> YOUR GOAL:
Below are some records. Set down exactly the line holding "Task: Click the name HelloWorld.txt line" and every later line through the end, omitting the pictures.

> DATA SUPPLIED:
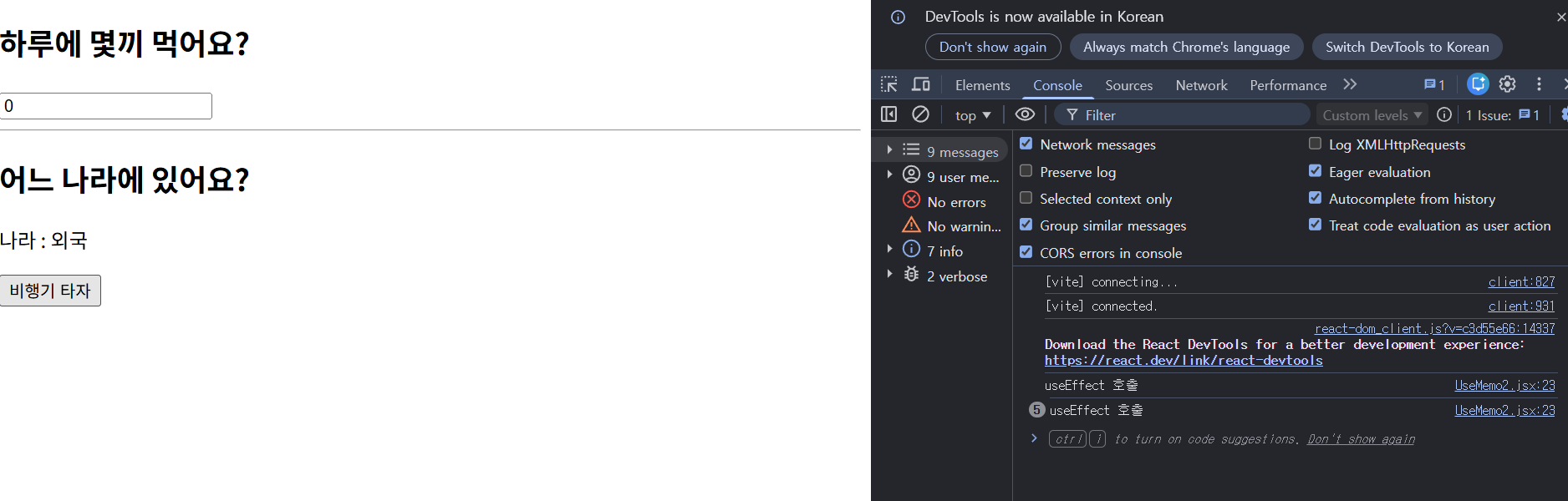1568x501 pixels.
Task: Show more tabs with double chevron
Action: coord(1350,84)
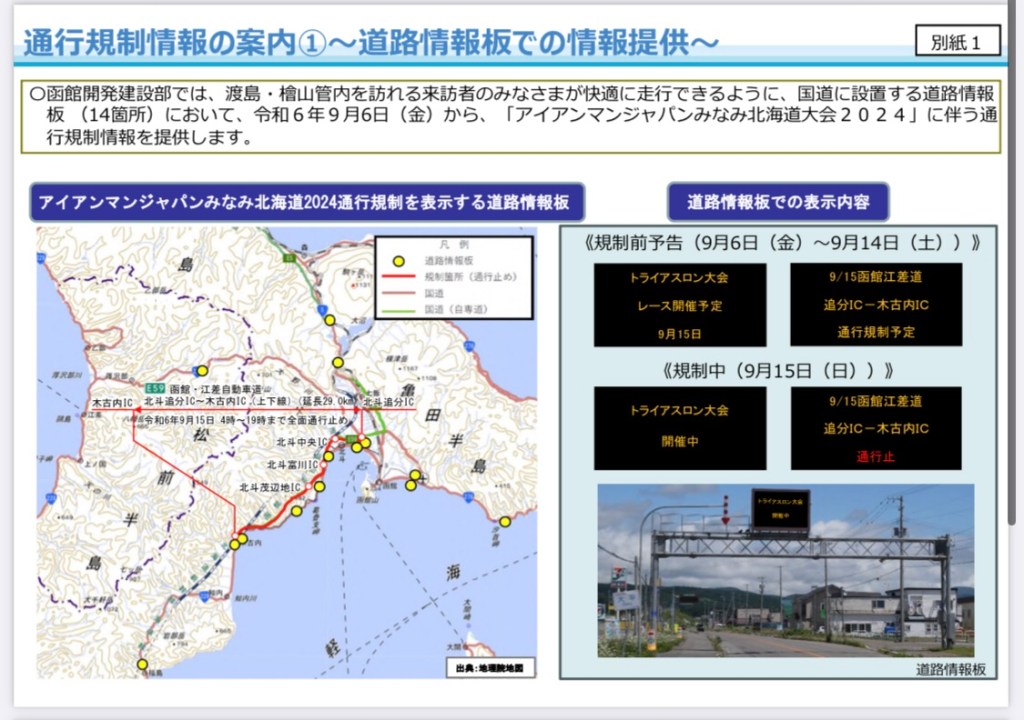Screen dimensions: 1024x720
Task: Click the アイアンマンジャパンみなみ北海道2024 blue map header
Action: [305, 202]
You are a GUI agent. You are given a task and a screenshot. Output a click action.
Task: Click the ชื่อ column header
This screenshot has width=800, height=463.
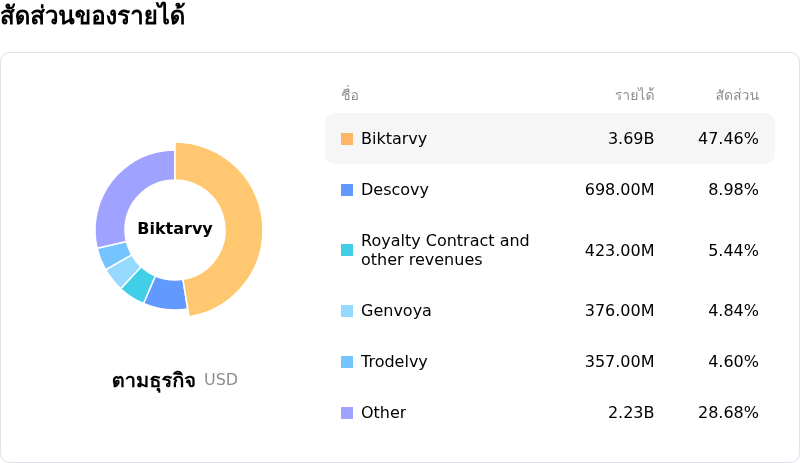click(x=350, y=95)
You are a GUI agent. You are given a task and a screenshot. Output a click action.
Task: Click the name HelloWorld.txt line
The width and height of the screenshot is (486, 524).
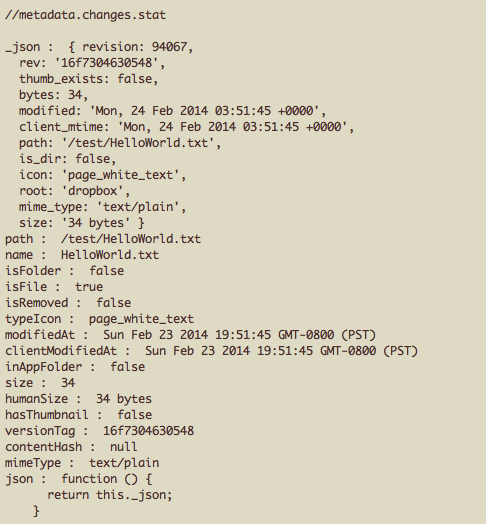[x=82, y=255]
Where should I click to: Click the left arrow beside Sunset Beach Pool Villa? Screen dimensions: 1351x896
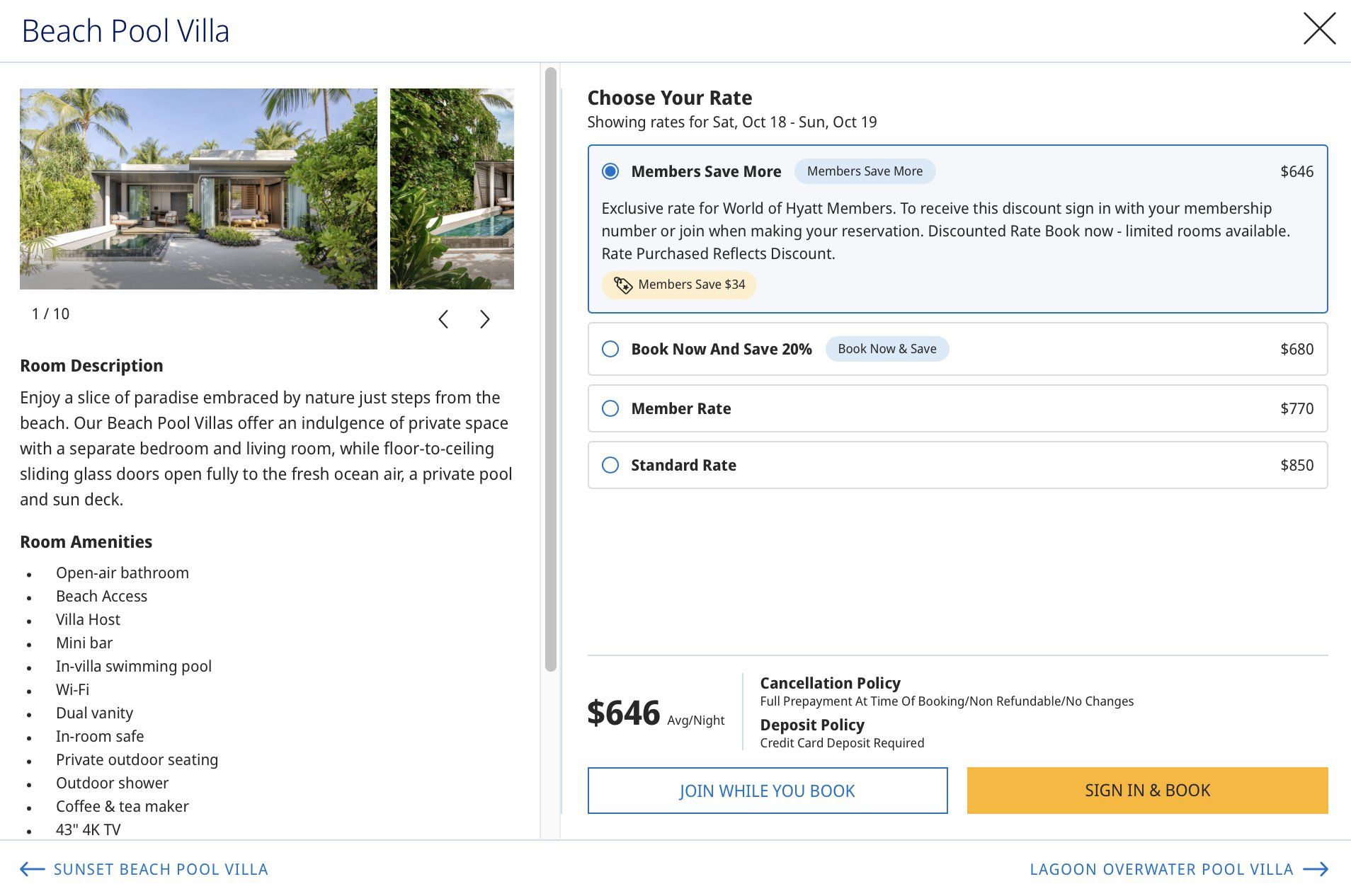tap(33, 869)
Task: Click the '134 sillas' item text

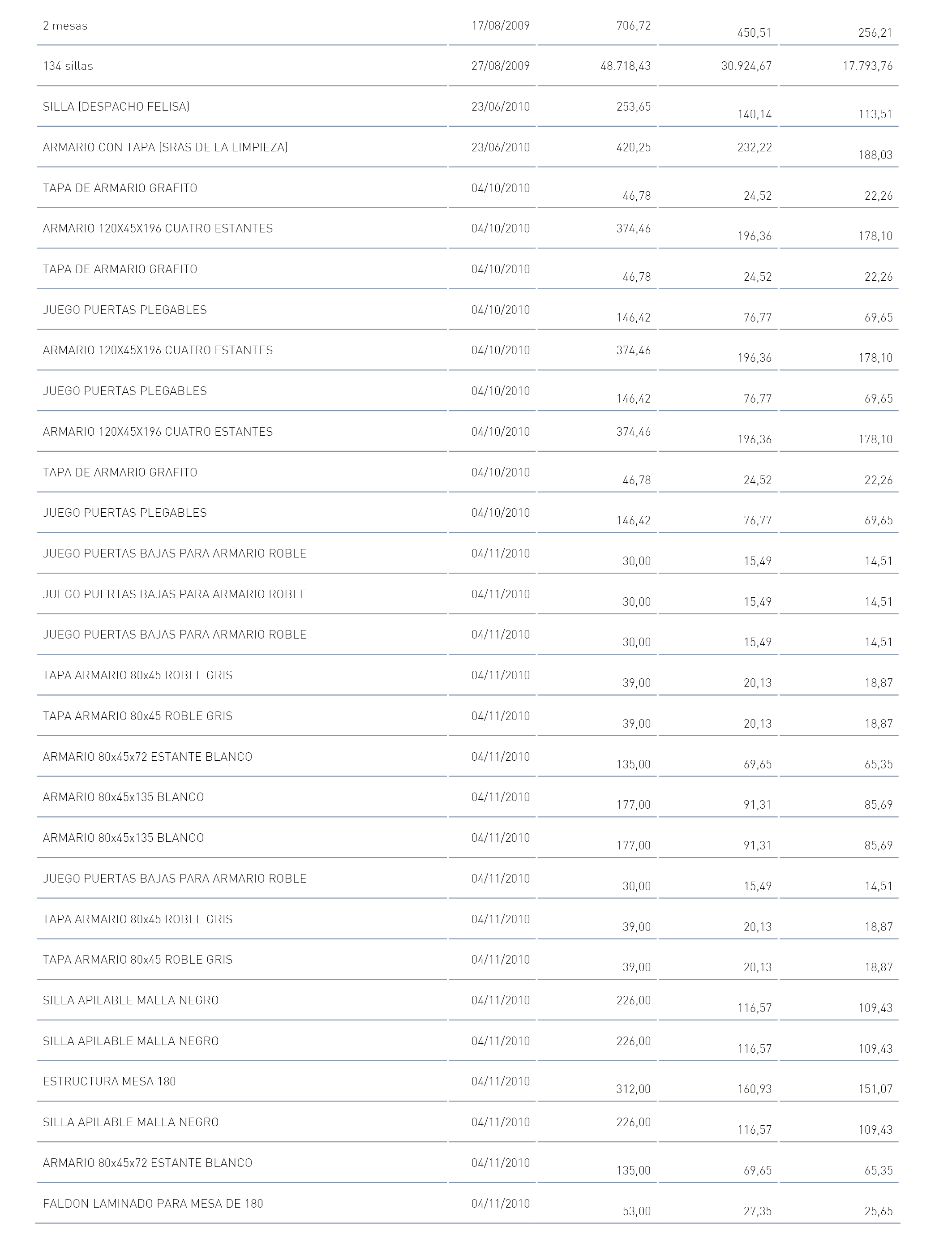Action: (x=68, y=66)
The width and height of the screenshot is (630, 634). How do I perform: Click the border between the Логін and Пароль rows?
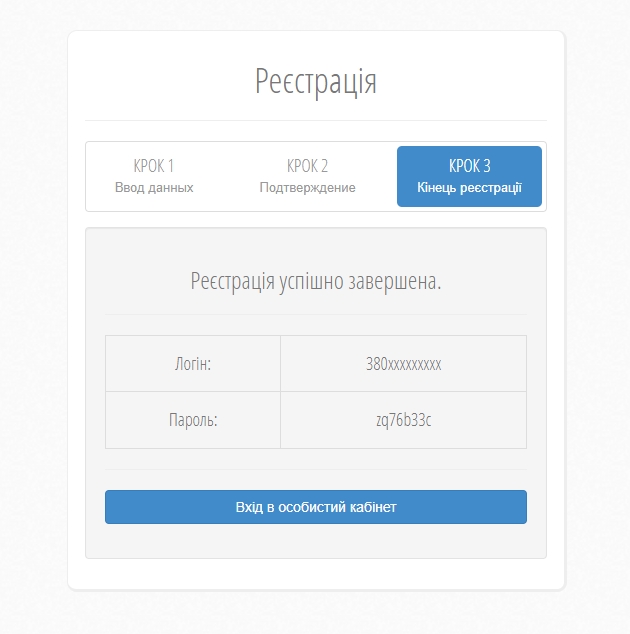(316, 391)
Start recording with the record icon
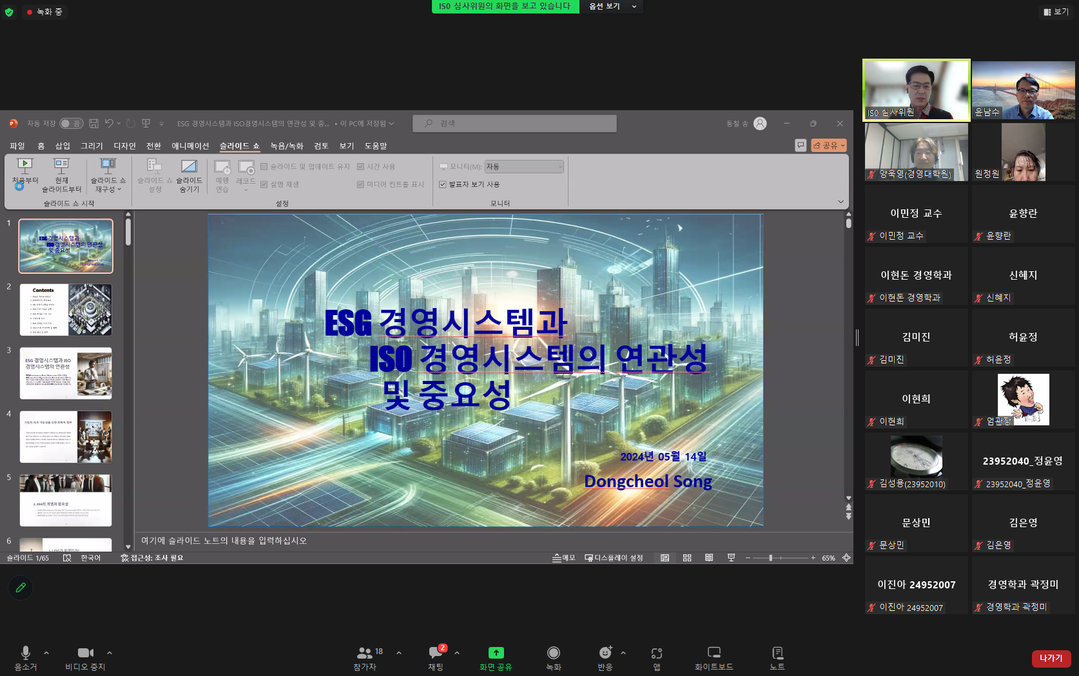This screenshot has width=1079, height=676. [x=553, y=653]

> RESULT OF THIS TASK:
Task: Click the name HelloWorld.txt line
The width and height of the screenshot is (486, 524).
[x=82, y=255]
Where should I click to: Click the left arrow beside Sunset Beach Pool Villa? Screen dimensions: 1351x896
tap(33, 869)
Task: Click the '134 sillas' item text

Action: (x=68, y=66)
The width and height of the screenshot is (630, 634). How do I perform: Click the border between the Логін and Пароль rows?
(316, 391)
Start recording with the record icon
This screenshot has width=1079, height=676. [x=553, y=653]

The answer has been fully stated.